Campaign seasons can be exhausting. This one, I imagine, more exhausting than most, if not the most exhausting political spectacle to ever unfold. But campaign seasons are particularly exhausting because you have to hear over and over again how crappy America is. It's demoralizing, because America is not all that bad, people. In fact, it's pretty darn great. Sadly, I think it takes going overseas and living in different lands to see it.
There is constant conversation about how divided America is. Elise asks me often if our country has ever been this divided, if the strain is enough to rip it asunder. Lest you forget, America has been much more divided, so much so the bloodiest war in its history was fought because of its differences. Again, not until you go overseas and get out of America do you understand that liberals and conservatives, Democrats and Republicans, left-wing and right-wing, were really not all that different and we have way more in common than we don't. I know a lot of people don't see or understand that.
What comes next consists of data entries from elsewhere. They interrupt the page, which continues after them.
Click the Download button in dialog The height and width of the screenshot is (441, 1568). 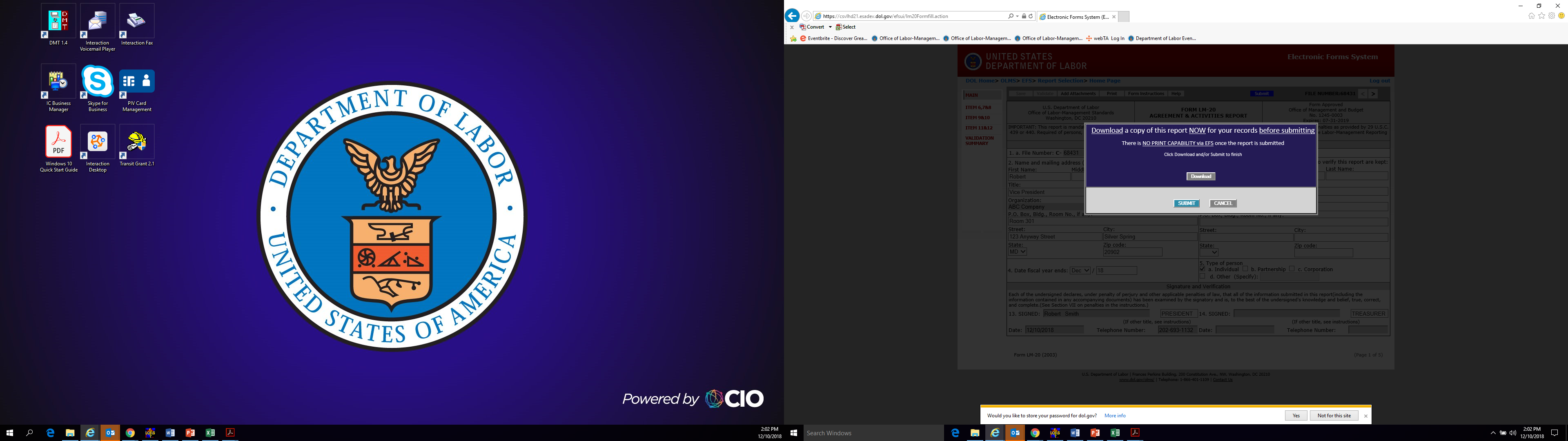pyautogui.click(x=1200, y=177)
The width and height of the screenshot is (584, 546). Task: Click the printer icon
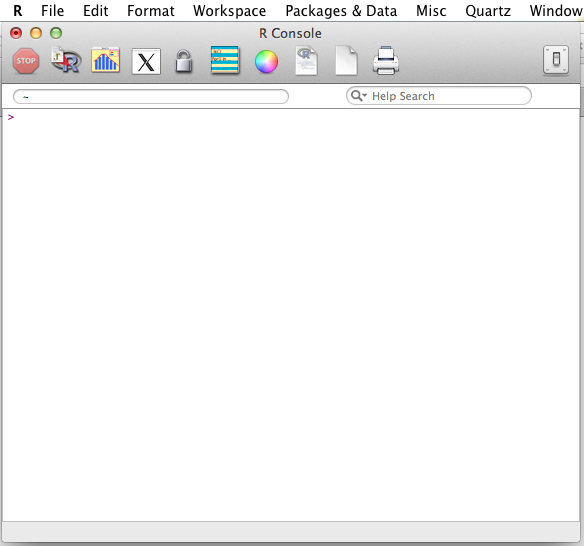pos(386,61)
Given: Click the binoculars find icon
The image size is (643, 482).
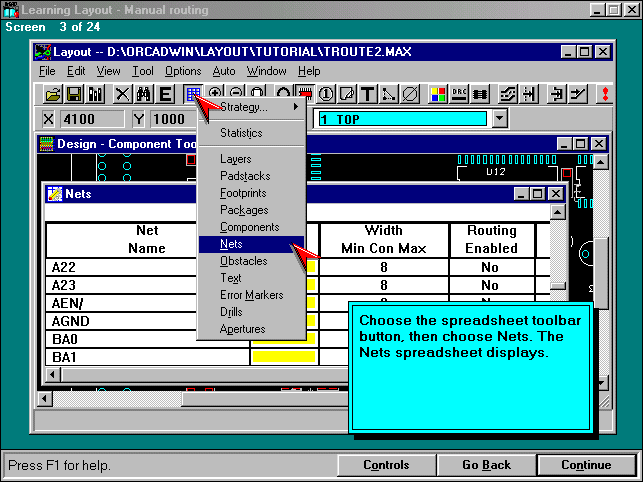Looking at the screenshot, I should [x=143, y=94].
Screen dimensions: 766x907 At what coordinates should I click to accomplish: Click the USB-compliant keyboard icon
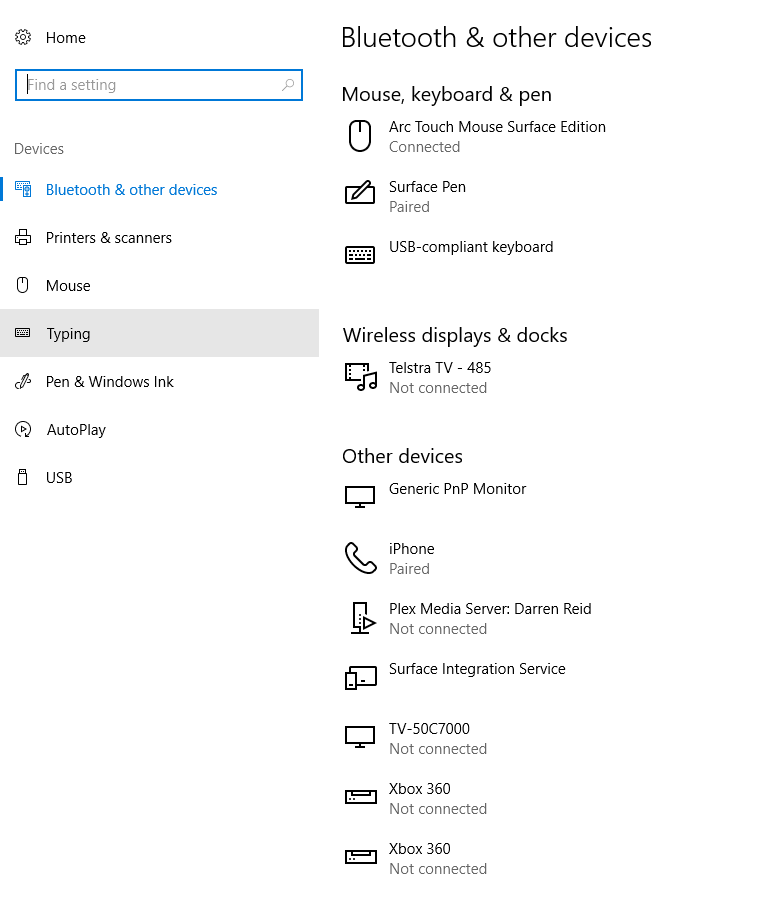[x=360, y=255]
When I ride the train to and from work, my fellow passengers come from all walks of life. Public transportation in DC is unique perhaps in that it attracts the middle and upper-middle classes, as well as those less fortunate due to its convenience and efficiency (bad mouth the Metro and its 40 year record of lousy maintenance all you want, I still think it works pretty well). I am always impressed by the common decency riders on the Metro show to one another. They offer their seats to the elderly and those with broken legs and everyone does their best to accommodate persons entering or exiting the train. I am sure they all have their own ideological differences based on race, gender, income, politics, or religion, but they seem to get along together well enough to stand shoulder to shoulder in a confined metal cylinder rocketing through a claustrophobic tube underground.
There is a lot to love about America. I truly believe that collectively we mean to and can be a force for good in the world.
Of course, the United States isn't perfect. I'll only offer one example, though I'm sure there are others. The fact that we don't offer paid maternity leave to mothers is embarrassing. There's something strongly hypocritical when we call for economically empowering women in other cultures, but fail to do so domestically.
We've been back in the United States almost six months now. Long enough, I think, to be properly reassimilated to American culture and moors. The one thing about America I think that really bothers Elise and I are all the unnecessary rules and laws.
For example, it's against the law to idle your car for more than three minutes in DC. Why three minutes? Who decided four minutes was too long to sit in an idling car but that two minutes was okay?
Yesterday, we took the kids to the park. Next to the playground was a sign stuck into the grass, "Don't climb the trees." Why not? It's a park. With children. That's what kids do. They climb trees.
In Virginia, it's a law for children under the age of 14 to wear a bicycle helmet. I completely agree that this is a good practice but does it need to be a law? Should I be arrested or fined if Sam goes out for a bike ride and forgets to put his helmet on?
I read an article the other day that the members of a high school lacrosse team somewhere in the middle of the country were being charged with animal cruelty because they killed a guinea pig ceremoniously before a big game. Some of the players smeared the guinea pigs blood on their faces like war paint (lacrosse did evolve from a Native American game), and one boy may have even drank some of the guinea pig's blood. So that's gross. I agree that this is sick and somewhat despicable, but on the other hand they're kids. Should they have this on their record for the rest of their lives? The law specifies the animal has to be a vertebrate? Why would it have been okay if it was a snail?
I could go on but I think you get the point. I also think that no one would evernotice if a transgender person used the restroom respective to the gender with which they self-identify. Living in a rule-based society is good, but you know what they say about too much of a good thing.